begin

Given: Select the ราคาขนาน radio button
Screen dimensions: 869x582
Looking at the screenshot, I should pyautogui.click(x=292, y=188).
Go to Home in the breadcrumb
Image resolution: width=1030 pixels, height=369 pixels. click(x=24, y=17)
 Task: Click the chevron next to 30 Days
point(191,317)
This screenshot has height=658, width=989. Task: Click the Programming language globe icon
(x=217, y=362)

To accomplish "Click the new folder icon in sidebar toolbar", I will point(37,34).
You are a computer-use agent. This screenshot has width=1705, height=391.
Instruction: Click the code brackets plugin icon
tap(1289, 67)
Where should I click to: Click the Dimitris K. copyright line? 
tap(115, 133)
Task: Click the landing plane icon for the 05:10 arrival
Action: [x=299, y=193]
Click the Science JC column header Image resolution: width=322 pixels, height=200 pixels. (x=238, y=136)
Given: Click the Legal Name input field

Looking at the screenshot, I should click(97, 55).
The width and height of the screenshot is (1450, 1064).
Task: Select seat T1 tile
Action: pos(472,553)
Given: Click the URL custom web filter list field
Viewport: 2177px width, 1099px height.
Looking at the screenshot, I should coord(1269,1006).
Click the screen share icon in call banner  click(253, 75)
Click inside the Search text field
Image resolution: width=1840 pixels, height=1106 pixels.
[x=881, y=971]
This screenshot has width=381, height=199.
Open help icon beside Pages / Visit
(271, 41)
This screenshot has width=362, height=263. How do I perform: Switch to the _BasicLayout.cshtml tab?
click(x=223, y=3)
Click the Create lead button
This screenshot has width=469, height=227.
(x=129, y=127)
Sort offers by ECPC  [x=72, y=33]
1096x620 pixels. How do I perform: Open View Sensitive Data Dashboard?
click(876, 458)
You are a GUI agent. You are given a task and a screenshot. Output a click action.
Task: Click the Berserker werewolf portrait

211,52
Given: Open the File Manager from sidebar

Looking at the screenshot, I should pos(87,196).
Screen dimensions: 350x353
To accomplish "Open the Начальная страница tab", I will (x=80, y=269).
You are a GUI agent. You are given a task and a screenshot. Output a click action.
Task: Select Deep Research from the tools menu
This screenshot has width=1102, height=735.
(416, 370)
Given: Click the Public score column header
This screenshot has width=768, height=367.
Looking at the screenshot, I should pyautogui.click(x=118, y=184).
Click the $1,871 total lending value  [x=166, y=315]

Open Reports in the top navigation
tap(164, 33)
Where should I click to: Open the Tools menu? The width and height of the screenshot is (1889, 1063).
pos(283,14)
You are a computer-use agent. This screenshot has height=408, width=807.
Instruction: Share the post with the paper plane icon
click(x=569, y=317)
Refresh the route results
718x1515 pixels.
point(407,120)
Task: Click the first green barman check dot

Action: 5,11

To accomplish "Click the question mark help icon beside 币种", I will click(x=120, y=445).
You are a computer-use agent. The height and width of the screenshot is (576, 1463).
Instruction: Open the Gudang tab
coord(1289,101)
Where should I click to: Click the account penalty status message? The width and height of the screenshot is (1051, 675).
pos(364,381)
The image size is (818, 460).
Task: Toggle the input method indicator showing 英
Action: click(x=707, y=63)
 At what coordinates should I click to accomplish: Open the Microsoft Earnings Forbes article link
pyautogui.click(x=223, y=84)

end

=== Task instructions ===
Please revise the listing from the line with "Task: Click the chevron next to 30 Days" to the line with "I will point(37,34).", changing "chevron" to "arrow" and leaving everything else as it is; give only those lines.

=== Exercise output ===
 Task: Click the arrow next to 30 Days
point(191,317)
This screenshot has height=658, width=989. Task: Click the Programming language globe icon
(x=217, y=362)

To accomplish "Click the new folder icon in sidebar toolbar", I will point(37,34).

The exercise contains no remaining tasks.